Let’s consider the criteria we want out of a smoothing algorithm:
There shouldn’t be any weird artifacts in how the data is presented
There should be minimal parameterization/options for p-hacking
Only the data from a fixed window should be considered
Data from the future should not be considered
So what’s wrong with straightforwardly applying even weighting across the entire time interval? The issue is that it grants a special and extreme cutoff status to two very specific points in time: Right now and the beginning of the interval. While right now is hard to do anything about (but more on that later) granting special status to an arbitrary point in the past is just wrong. For example, here’s a year over year weighted average in a scenario where there was a big spike one month, which is the most artifact-laden scenario:
What happened exactly a year after the spike? Absolutely nothing, it’s an artifact of the smoothing algorithm used. You could argue that by picking a standard interval to use the amount of possible p-hacking is mitigated and it’s true. But the effects are still there and people can always decide to show the data at all only when the artifact goes the way they want and it’s extremely hard to standardize enough to avoid trivial p-hacks. For example it’s viewed as acceptable to show year to date, and that may hit a different convenient cutoff date.
(The graphs in this post all use weighted geometric means and for simplicity assume that all months are the same length. As I said at the top you should take into account month lengths with real world data but it’s beside the point here.)
What you should be using is linear weighted moving average, which instead of applying an even weighting to every data point has the weighting go down linearly as things go into the past, hitting zero at the beginning of the window. Because the early stuff is weighted less the size of the window is sort of narrower than with constant weighting. To get roughly apples to apples you can set it so that the amount of weight coming from the last half year is the same in either case, which corresponds to the time interval of the linear weighting being multiplied by the square root of 2, which is roughly 17 months instead of 12. Here’s what it looks like with linear weighted averages:
As you can see the LWMA doesn’t have a sudden crash at the end and much more closely models how you would experience the spike as you lived through it. There’s still some p-hacking which can be done, for example you can average over a month or a ten years instead of one year if that tells a story you prefer, but the effects of changing the time interval used are vastly less dramatic. Changing by a single month will rarely have any noticeable effect at all, while doing the same with a strict cutoff will matter fairly often.
Stock values in particular are usually shown as deviations from a single point at the beginning of a time period, which is all kinds of wrong. Much more appropriate would be to display it in the same way as inflation: annual rate of return smoothed out using LWMA over a set window. That view is much less exciting but much more informative.
In defense of the future
Now I’m going to go out on a limb and advocate for something more speculative. What I said above should be the default, what I’m about to say should be done at least sometimes, but for now it’s done hardly ever.

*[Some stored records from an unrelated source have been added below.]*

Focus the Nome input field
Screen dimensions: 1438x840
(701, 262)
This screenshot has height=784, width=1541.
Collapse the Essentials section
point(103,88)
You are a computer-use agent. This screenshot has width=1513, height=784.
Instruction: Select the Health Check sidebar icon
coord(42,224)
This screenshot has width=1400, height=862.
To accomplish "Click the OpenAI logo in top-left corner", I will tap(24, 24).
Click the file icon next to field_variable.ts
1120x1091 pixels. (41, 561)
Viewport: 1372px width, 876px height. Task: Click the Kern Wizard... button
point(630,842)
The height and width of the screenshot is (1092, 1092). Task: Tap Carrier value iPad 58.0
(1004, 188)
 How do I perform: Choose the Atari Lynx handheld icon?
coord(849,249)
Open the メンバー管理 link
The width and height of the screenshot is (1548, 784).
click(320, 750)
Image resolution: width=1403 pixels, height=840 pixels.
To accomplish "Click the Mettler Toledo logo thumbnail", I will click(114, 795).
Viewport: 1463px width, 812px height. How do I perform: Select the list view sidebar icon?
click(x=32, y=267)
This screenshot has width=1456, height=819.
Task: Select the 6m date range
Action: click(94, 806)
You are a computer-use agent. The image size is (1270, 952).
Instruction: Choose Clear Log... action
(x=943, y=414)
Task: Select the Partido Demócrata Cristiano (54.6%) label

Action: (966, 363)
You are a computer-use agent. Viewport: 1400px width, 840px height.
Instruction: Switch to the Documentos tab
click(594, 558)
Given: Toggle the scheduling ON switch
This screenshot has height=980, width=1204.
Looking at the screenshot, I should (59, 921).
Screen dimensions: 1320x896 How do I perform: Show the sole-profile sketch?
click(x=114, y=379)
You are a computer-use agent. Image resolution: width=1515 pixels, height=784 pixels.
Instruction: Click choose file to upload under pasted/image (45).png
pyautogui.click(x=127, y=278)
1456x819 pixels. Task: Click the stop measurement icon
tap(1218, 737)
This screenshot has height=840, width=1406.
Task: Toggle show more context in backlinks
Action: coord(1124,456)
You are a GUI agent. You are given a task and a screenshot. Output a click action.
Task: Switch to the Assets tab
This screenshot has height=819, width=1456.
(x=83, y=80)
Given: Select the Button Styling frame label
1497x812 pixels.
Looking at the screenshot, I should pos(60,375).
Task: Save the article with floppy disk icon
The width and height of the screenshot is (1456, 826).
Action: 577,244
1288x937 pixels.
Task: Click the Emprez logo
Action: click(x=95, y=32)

Of the four criteria at the top the dodgyest one by far is that you shouldn’t use data from the future. When you’re talking about the current time you don’t have much choice in the matter because you don’t know what will happen in the future, but when looking at past data it makes sense to retroactively take what happened later into account when evaluating what happened at a particular time. This is especially true of things which have measurement error, both from noise in measurement and noise in arrival time of effect. Using both before and after data simply gives better information. What it sacrifices is the criterion that you don’t retroactively change how you view past data after you give information at the time. While there’s some benefit to revisiting the drama as you experienced it at the time, that shouldn’t always be more important than accuracy.
Here’s a comparison of how a rolling linearly weighted average which uses data from the future would show things in real time versus in retrospect:
(This assumes a window of 17 months centered around the current time and data from the future elided, so the current value is across a window of 9 months.)
The after the fact smoothing is much more reasonable. It’s utilizing 20/20 hindsight, which is both its strength and weakness. The point is sometimes that’s what you want.